They did, in fact, have a burger on their menu. The Wagyu beef burger topped with a short rib served with bone marrow butter, truffle brie, and bacon onion jam. It was 24 dollars and that’s what she ordered, minus the bacon onion jam, which I asked them to put on the side and ate with a spoon. It was seriously the best condiment I have ever tasted in my life.

“Try it,” I begged her.

She refused.

Her father and I were fighting over it now.

“It’s bacon. You love bacon. Try it.” He put a small schmear of it on her plate.

She pursed her lips and shook her head.

“How’s your burger?” I asked.

“Meh. I prefer In and Out.”

FML.

I looked towards my youngest who had stopped eating her special order of pasta, since ya know, there wasn’t a children’s menu.

“How’s yours?”

“There’s too much sauce. I don’t like it.”

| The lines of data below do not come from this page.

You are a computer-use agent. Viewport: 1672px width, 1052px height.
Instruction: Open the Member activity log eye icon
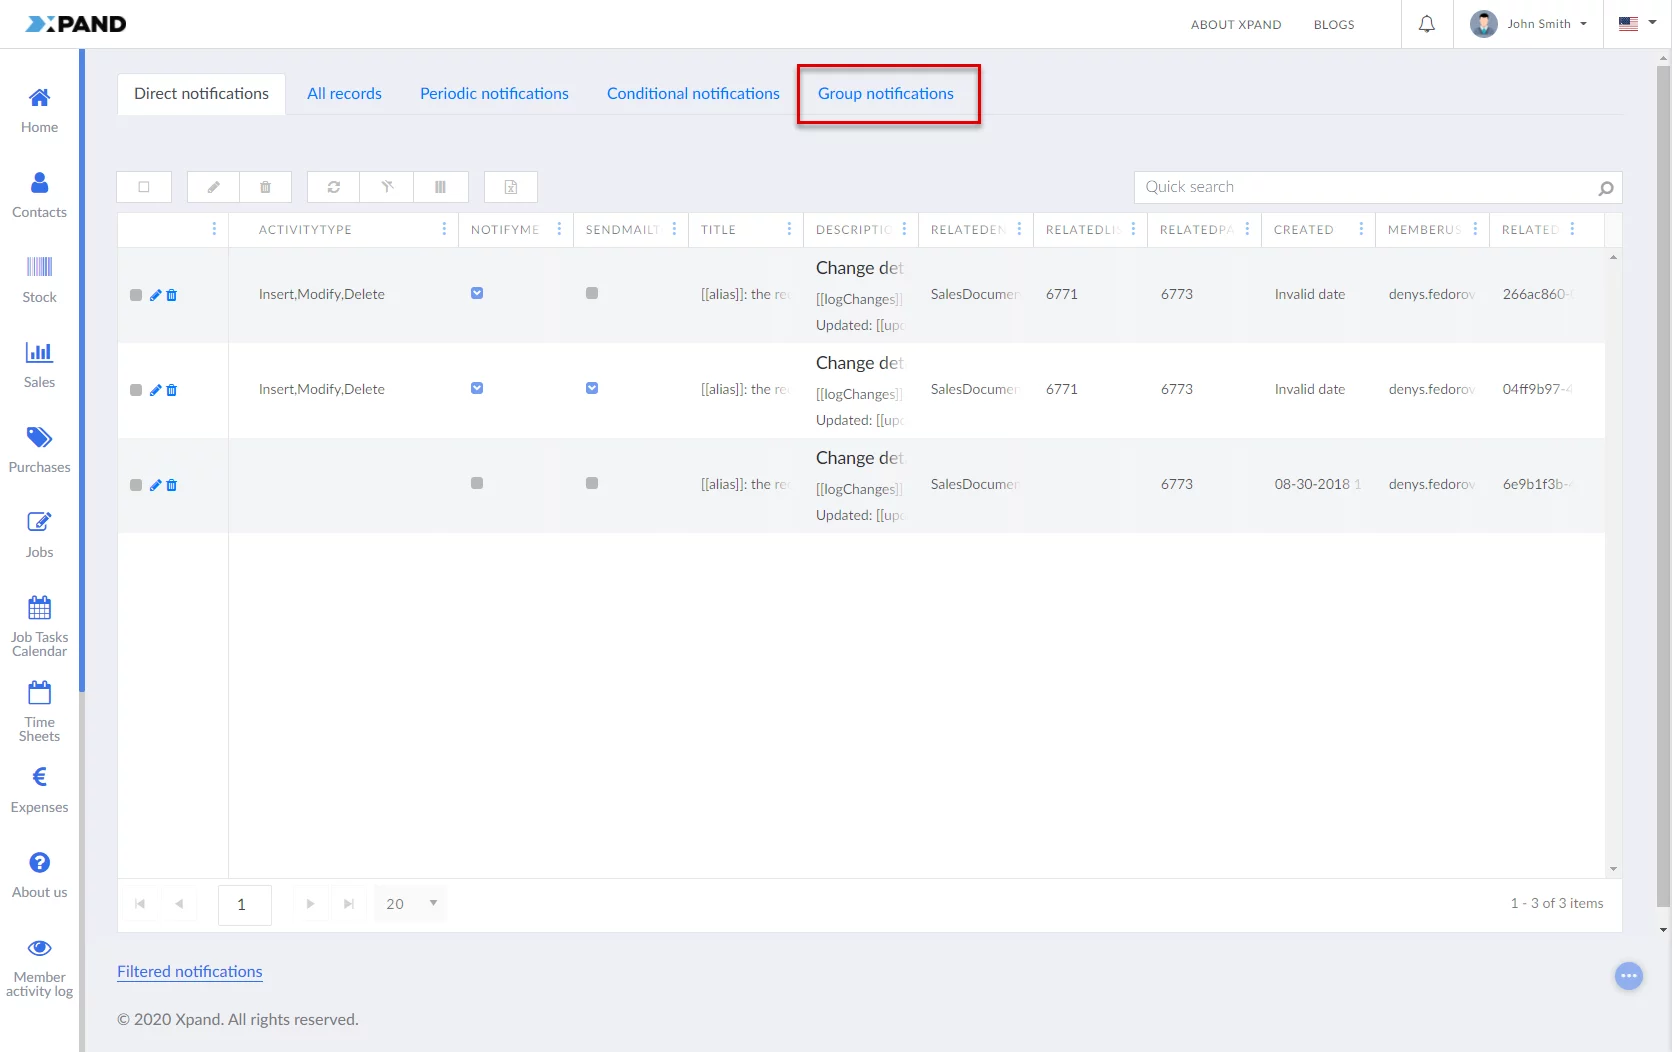39,948
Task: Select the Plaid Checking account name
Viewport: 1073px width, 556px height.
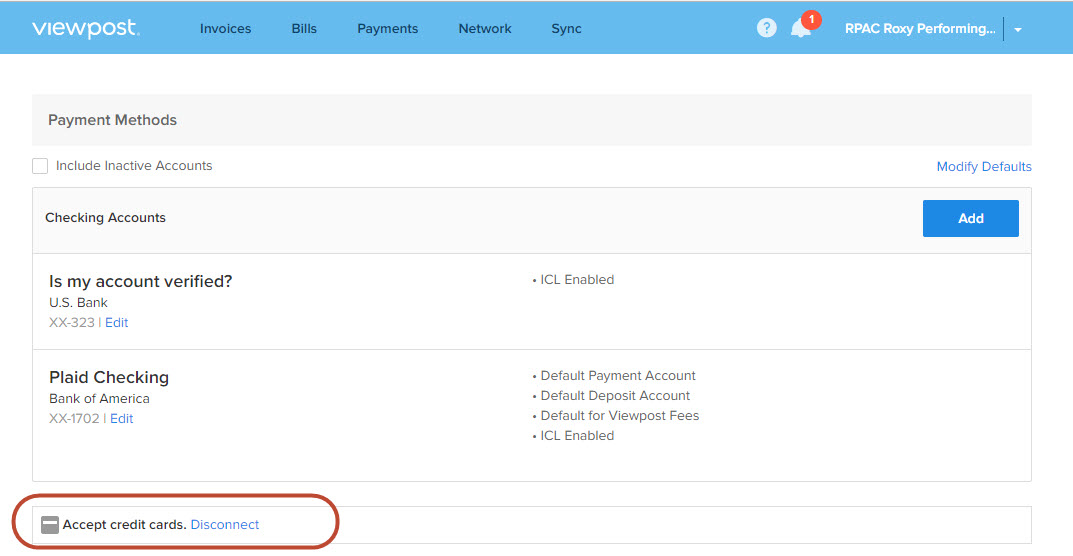Action: [109, 377]
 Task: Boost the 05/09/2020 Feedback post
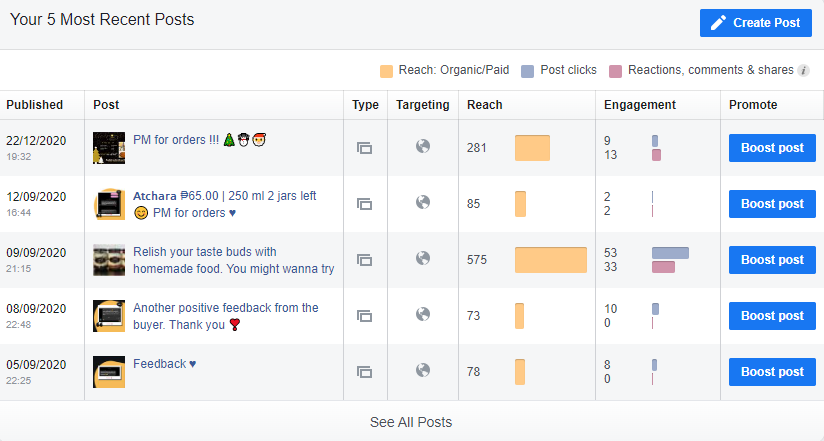tap(772, 372)
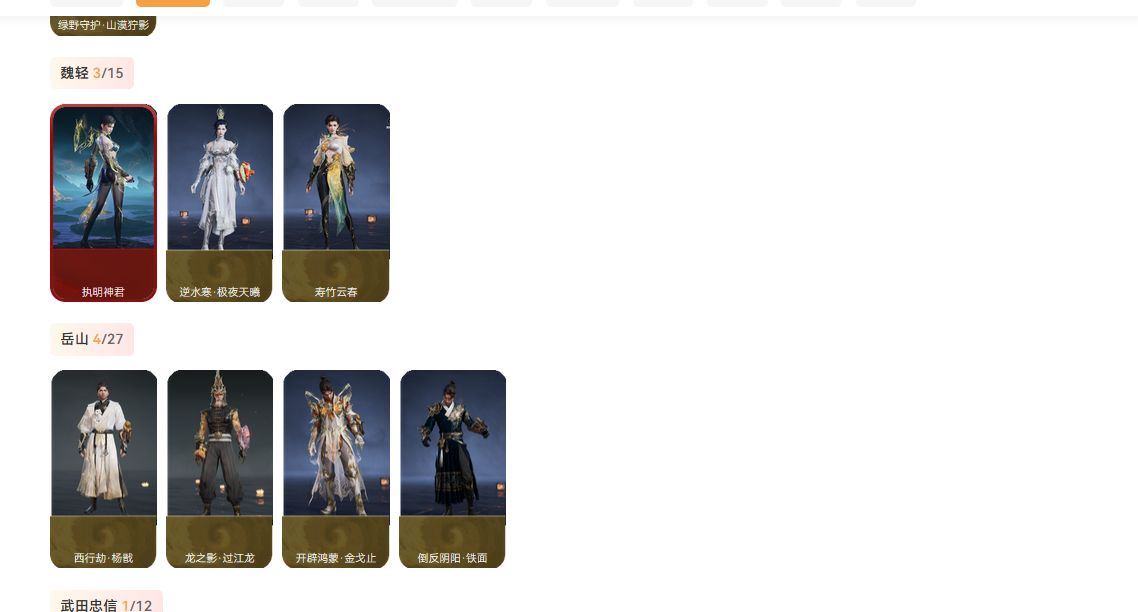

I rolled my eyes and downed the rest of my wine.

For dessert, we were served Bananas Foster. We watched the rum catch fire and the orange flames leap higher as they prepared it tableside.

Our daughter doesn’t like bananas.

Or caramel.

My husband and I devoured it while the birthday girl picked at her complimentary cheesecake. (She doesn’t like cheesecake either.)

Throughout the meal, I kept wondering why we hadn’t hired a babysitter for the night. Then I’d remember that this wasn’t our date night. It was her birthday and we’d done this to ourselves. We could have been at Red Robin with balloons and crayons and a kids’ menu that includes Kraft mac and cheese, but we were foolish and naïve.

Still, it wasn’t a total fail. During the evening, an elderly woman came over to our table and complimented us on our well-behaved children. She even paid the photographer to take another photo of us.

I whispered to the birthday girl to make a funny face, and aside from palate cleansing sorbet and the hot hand towels, this is what they’ll have to remember.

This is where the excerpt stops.